# [AUFGABE UND ANFORDERUNGEN]
Führen Sie den Text über das Zürcher Globusprovisorium im Anschluss an seinen letzten Satz weiter.

# [VORLIEGENDER TEXT]
◆ ◆ ◆ ◆

So soll es dereinst bei der Bahnhofbrücke aussehen: Bäume, Park und Pavillons prägen das Bild. (Bild PD, Nightnurse Images)

Über kaum ein städtebauliches Thema ist in Zürich intensiver und länger debattiert worden als über das Globusprovisorium. 1960 ist es nach den Plänen des Architekten Karl Egender erbaut worden und diente ein paar Jahre dem Warenhaus Globus als Geschäftslokal – bis dessen Neubau an der Bahnhofstrasse 1967 eröffnet wurde. Danach konnte das Provisorium überhaupt nur stehenbleiben, weil die Stimmbürger 1968 ein früheres Bauverbot wieder aufhoben.

Gemeinderat setzt sich durch

Die NZZ freute sich damals über den Volksentscheid, warnte aber davor, das Provisorium allzu lange stehen zu lassen. Denn sonst werde der Goodwill der Stimmbürger für eine Neugestaltung des Limmatraums wohl wieder verscherzt. Seither sind wieder fünfzig Jahre vergangen, in denen zwar Pläne und Nutzungsideen entwickelt worden sind, letztlich aber nichts davon überzeugen konnte.

Das Globusprovisorium aus den 1960er-Jahren sollte eigentlich bereits vor langer Zeit abgerissen werden. Doch es steht und polarisiert bis heute. (Bild: Simon Tanner / NZZ)

◆ ◆ ◆ ◆

# [DATENAUSZUG]
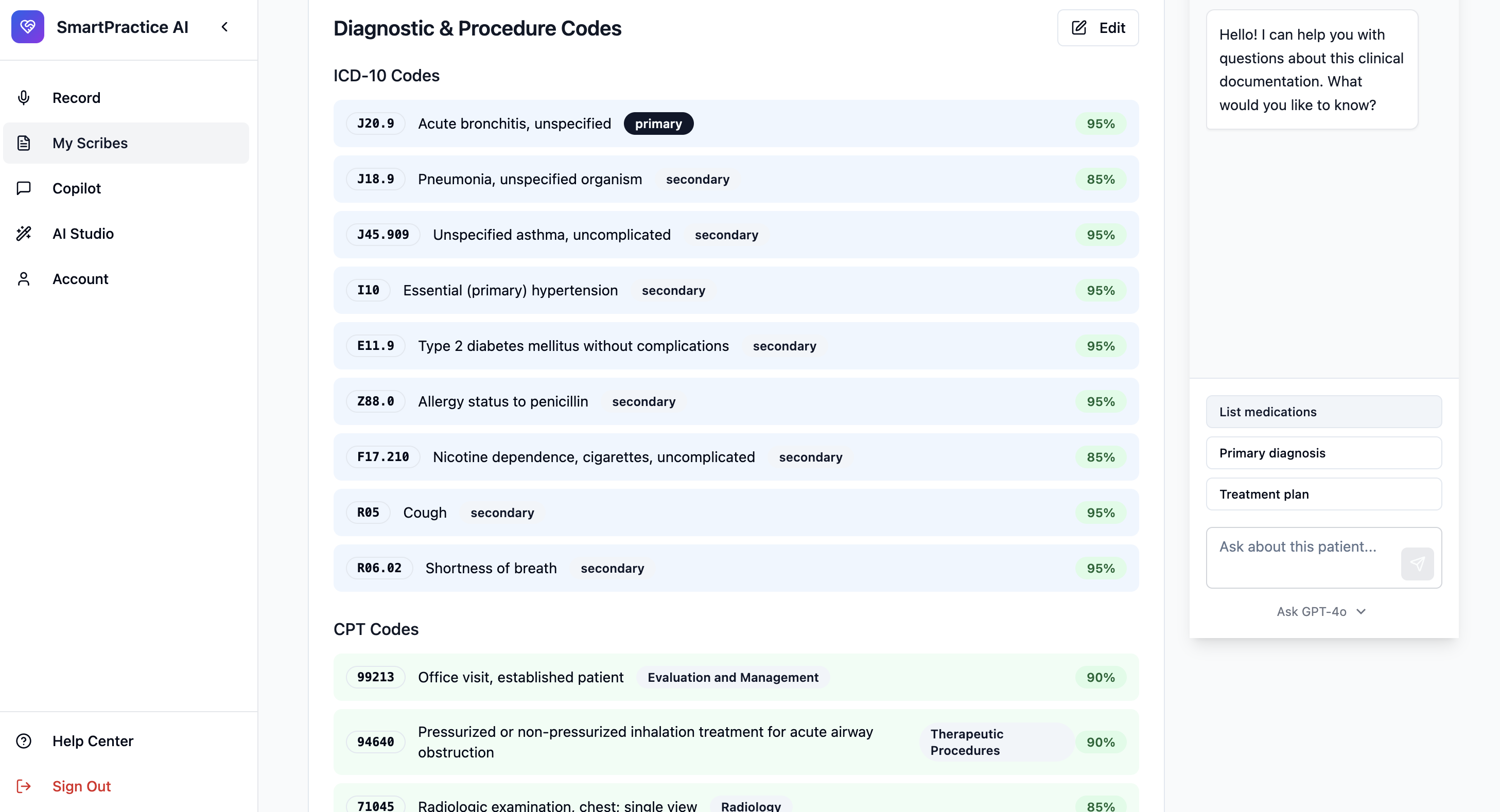Click the AI Studio wand icon
The image size is (1500, 812).
click(x=24, y=234)
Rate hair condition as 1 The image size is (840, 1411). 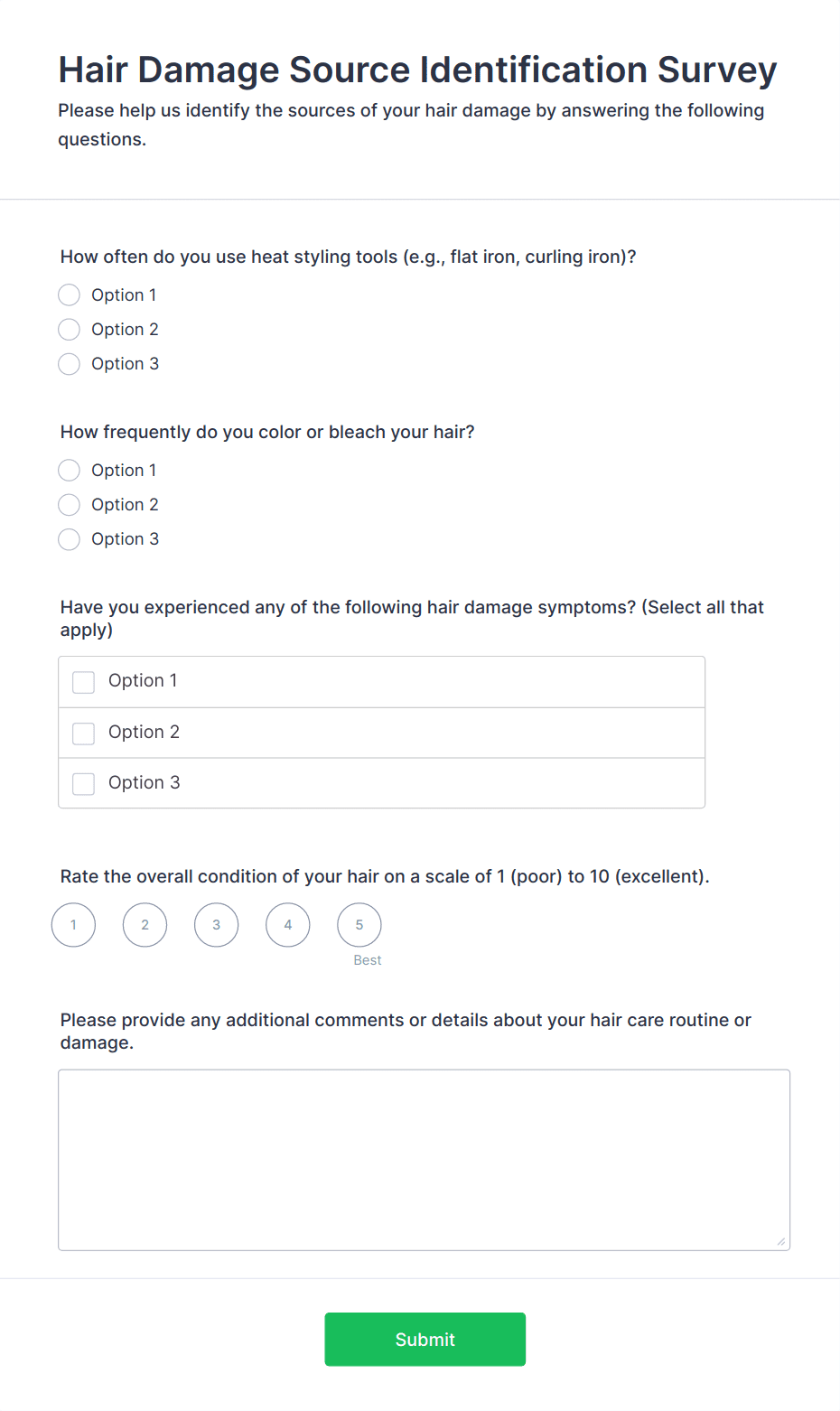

◆ ◆ ◆ ◆

# [ANTWORT]
14 Bilder
Die Baugeschichte auf dem sogenannten Papierwerdareal ist lang und ereignisreich. Eines der ältesten Zeugnisse im Baugeschichtlichen Archiv ist dieser Stich von R. Dikenmann um 1890. (Bild: Baugeschichtliches Archiv der Stadt Zürich)
1892 wurde auf dem Areal, das damals noch eine Insel war, mit dem «Weber's Bazar» das erste grosse Warenhaus der Schweiz eröffnet. Eine Hauptattraktion sind die elektrisch beleuchteten Schaufenster. (Bild: Baugeschichtliches Archiv der Stadt Zürich)
Auch um 1910 ist die Limmat noch bebaut. Zu sehen sind der untere und der obere Mühlesteg sowie das Papierwerdareal mit dem gedeckten Brüggli, das die Insel mit dem Bahnhofquai verband. (Bild: Baugeschichtliches Archiv der Stadt Zürich)
Ab 1896 wurde für das moderne Kaufhaus der Firmenname «Globus» verwendet. Hier eine Aufnahme vom Mittagsverkehr im September 1930. (Bild: Baugeschichtliches Archiv der Stadt Zürich)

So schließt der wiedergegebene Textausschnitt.